REQUEST 1:
Rewrite part of the records below as a numbered list, dropping any blank lines. Take only the lines from the one containing "Viewport: 722px width, 424px" up to and including the one containing "point(232,169)".

EXCERPT TO READ:
I hate mystery meat navigation.  I'm desperate for some specific relevant information.  Even with very excellent adblocker software I'm spent hours pouring through useless web pages full of pictures, beggin for money, with the same abysmally low quality of information.  Hints, Allegations, and Things Left Unsaid.  I need some concrete documentation that doesn't have hundreds of pages of beginner crap at the beginning which I simply can't force myself to wade through.

All this effort to make stuff easy to use for the average person makes things REALLY HARD to use for someone who want's to really use the hardware.

This sucks.

After lunch I came back to this problem with fresh eyes and I found this.  Someone else, as frustrated as I, who diligently, and clearly, asked for help and got it!  Hooray for you Izzy! (and thank you!).

So I went into the developer settings on the phone and enabled USB debugging.
Then I swpied on the phone from the top down and selected Use USB for Charging, and changed it to Use USB for file transfers.
I was hoping that the phone would automagicially show up in the File Manager but it didn't...

I ran adb usb  and immediately got the Allow USB debugging? pop-up on the phone. - Progress!!

I'd like to access the files on the device and copy those over before tying out the adb backup command....   Hmm.

I did a little digging and found that Android uses MTP for file transfers, the sys-fs/mtpfs fits the bill. However is appears that my Kernel isn't built with FUSE support.   Doe!  Off to go build a new kernel.

Update 7/2/2017
   Working on the new kernel, I think I'd like to try turning on the "Randomize the address of the kernel image" option in the "Processor type and features" menu.  I seem to recall that I had that turned on before, but for what ever reason I have it turned off now.

Other changes:
General Setup - Timers subsystem - full dynticks -  I found this explanation and chose to go from idle dynticks to full dynticks.
General setup - Initial RAM filesystem and RAM disk - Turned off; not using it right now although I'm sure I will at some point.
General setup - Use a virtually mapped stack - A new option that I enabled for better kernel security.
Processor Type and Features - Common API for compressed memory storage & both ZBUD and Z3FOLD - This system doesn't have very much ram, this might help(?) Would be interesting to test a few things with and without this option.

RECORDS FOR THE EXERCISE:
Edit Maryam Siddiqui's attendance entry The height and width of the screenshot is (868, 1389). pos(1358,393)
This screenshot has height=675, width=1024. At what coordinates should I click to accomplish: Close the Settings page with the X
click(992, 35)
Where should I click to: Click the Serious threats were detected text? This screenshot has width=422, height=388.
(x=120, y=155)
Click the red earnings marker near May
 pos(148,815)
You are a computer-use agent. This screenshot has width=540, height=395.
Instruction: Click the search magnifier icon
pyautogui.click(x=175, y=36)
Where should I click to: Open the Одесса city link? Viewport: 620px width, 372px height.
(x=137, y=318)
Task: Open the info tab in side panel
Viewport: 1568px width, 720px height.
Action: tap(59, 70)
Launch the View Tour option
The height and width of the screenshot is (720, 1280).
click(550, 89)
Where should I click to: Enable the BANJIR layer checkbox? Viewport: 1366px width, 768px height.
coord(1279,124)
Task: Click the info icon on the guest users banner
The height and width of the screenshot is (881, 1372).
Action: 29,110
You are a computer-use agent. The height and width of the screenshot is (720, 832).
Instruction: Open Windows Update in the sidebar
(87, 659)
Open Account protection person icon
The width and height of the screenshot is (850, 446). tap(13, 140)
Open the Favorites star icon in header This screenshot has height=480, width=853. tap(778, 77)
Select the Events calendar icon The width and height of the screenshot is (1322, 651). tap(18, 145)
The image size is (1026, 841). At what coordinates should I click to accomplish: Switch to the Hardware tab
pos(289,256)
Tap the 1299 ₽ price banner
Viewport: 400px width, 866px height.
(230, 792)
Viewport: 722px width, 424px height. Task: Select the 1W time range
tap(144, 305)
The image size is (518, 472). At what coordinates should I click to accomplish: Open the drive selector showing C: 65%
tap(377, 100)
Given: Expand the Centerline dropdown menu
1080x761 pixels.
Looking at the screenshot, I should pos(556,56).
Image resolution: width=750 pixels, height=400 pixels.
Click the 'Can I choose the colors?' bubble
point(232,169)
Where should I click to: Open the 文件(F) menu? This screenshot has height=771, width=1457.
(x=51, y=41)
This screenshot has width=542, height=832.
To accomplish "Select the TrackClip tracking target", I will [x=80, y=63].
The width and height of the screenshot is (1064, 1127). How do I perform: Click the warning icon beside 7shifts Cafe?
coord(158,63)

REQUEST 2:
Extend the excerpt about getting files off an Android phone and rebuilding the kernel, picking up after its last sentence.

RIGHT ANSWER 1:
1. Viewport: 722px width, 424px height. Task: Select the 1W time range
2. tap(144, 305)
3. The image size is (518, 472). At what coordinates should I click to accomplish: Open the drive selector showing C: 65%
4. tap(377, 100)
5. Given: Expand the Centerline dropdown menu
6. 1080x761 pixels.
7. Looking at the screenshot, I should pos(556,56).
8. Image resolution: width=750 pixels, height=400 pixels.
9. Click the 'Can I choose the colors?' bubble
10. point(232,169)

RIGHT ANSWER 2:
Power Management and ACPI options - CPU Frequency scaling - Intel P state controll VS ACPI Processor P-states driver - Apparently performance differences between these drivers are tiny, but it might be interesting to try Intel's driver, for now I left it at the ACPI driver.  I did turn on the CPU idle PM support - Menu governor - and the CPU idle for Intel processors - seemed appropriate.
Device Drivers - Multiple devices driver suport (RAID & LVM) - Autodetect RAID arrays during kernel boot - Turned off, according to the tool tip it might save several seconds at boot up.
Device Drivers - Network Device Support - Ethernet driver support & PHY Device support and infrastructure & Wireless LAN - I changed everything to modules instead of built in - despite disabling quite a few drivers I'm sure I still have more than I need being built. - Will have to check to see what modules get loaded and thin the herd.
Device Drivers - Network Device Support - USB Network Adapters - Set everything to 'M' and turned off Multi-purpose USB Networking framework.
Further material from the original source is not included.